Les États-Unis n'ont pas de preuve non plus
Aux États-Unis, un diplomate a lui aussi désavoué les propos de Carla del Ponte, indiquant que Washington ne disposait pas d’éléments suggérant que les rebelles avaient la capacité ou l’intention d’utiliser du gaz sarin.
Les déclarations de Mme del Ponte avaient étonné les spécialistes de ces questions. "Les affirmations de Mme del Ponte sont surprenantes car nous ne pensons pas que la Commission d'enquête dispose de preuves pour les soutenir. Dans le débat très controversé sur l'utilisation d'armes chimiques en Syrie, c'est simplement irresponsable de la part d'un haut responsable de l'ONU d'avancer de telles affirmations sans une base factuelle solide", a ainsi déclaré à l'AFP sous couvert d'anonymat un expert des droits de l'Homme.
Les équipes de la Commission d'enquête, mandatée depuis 2011 par le Conseil des droits de l'Homme de l'ONU, n'ont jamais reçu le feu vert de Damas pour entrer en Syrie. La Commission mène donc ses enquêtes en se rendant notamment dans les pays voisins de la Syrie, où ses enquêteurs interrogent des réfugiés, des victimes et des médecins, notamment.

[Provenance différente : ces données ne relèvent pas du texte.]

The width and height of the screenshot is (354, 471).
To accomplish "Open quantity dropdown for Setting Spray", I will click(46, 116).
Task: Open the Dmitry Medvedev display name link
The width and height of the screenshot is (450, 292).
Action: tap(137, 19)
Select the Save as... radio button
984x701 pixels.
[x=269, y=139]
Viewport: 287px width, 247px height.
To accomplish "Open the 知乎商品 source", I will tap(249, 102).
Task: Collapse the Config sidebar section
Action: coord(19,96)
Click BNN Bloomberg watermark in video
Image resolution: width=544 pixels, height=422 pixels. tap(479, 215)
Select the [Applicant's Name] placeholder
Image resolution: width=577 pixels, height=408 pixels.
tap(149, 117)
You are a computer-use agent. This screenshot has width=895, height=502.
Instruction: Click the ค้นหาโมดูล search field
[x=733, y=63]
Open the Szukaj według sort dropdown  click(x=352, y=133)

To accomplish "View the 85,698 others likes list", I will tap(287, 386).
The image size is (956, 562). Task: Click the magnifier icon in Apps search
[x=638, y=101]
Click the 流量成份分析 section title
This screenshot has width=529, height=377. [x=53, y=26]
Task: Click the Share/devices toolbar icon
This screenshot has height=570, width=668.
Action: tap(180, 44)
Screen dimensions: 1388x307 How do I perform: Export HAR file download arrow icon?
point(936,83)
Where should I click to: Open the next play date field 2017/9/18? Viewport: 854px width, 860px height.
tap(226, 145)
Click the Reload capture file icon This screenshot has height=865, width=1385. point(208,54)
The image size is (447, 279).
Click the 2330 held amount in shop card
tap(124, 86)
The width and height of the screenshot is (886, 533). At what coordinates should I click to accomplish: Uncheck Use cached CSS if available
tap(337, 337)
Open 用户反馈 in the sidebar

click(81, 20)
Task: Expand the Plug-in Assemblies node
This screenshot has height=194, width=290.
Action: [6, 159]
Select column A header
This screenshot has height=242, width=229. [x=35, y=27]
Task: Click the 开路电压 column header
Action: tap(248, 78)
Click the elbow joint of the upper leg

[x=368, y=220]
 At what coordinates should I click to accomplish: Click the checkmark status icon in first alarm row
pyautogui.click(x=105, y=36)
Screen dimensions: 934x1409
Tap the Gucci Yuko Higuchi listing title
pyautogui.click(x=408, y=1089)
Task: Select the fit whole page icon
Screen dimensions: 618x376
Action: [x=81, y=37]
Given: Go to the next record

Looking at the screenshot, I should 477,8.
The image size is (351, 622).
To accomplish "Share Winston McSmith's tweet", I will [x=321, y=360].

Paris demande à Damas de laisser les enquêteurs travailler
itÀ Paris, le ministère des Affaires étrangères a appelé Bachar al-Assad à accepter la présence d'une mission de l'Organisation pour l'interdiction des armes chimiques (OIAC) chargée d'apporter les "preuves irréfutables permettant de confirmer l'emploi" d'armes chimiques. "Cette enquête ne pourra en effet être crédible que si elle porte sur toutes les allégations d'emploi, et pas uniquement sur celles portées par le régime, à l'encontre de l'opposition", a indiqué le Quai d'Orsay lors d'un point presse électronique.
"Pour cela, la mission doit avoir une totale liberté de mouvement et pouvoir se rendre en tout lieu qu'elle jugerait nécessaire d'inspecter", a poursuivi le ministère. "Si le régime de Bachar al-Assad ne revient pas sur sa décision, il portera l'entière responsabilité de l'échec de cette mission et aura donné une nouvelle preuve de sa duplicité."
Le régime de Bachar al-Assad et les rebelles se sont mutuellement accusés d'avoir employé des armes chimiques à trois reprises : en décembre près de Homs, puis en mars près d'Alep et de Damas.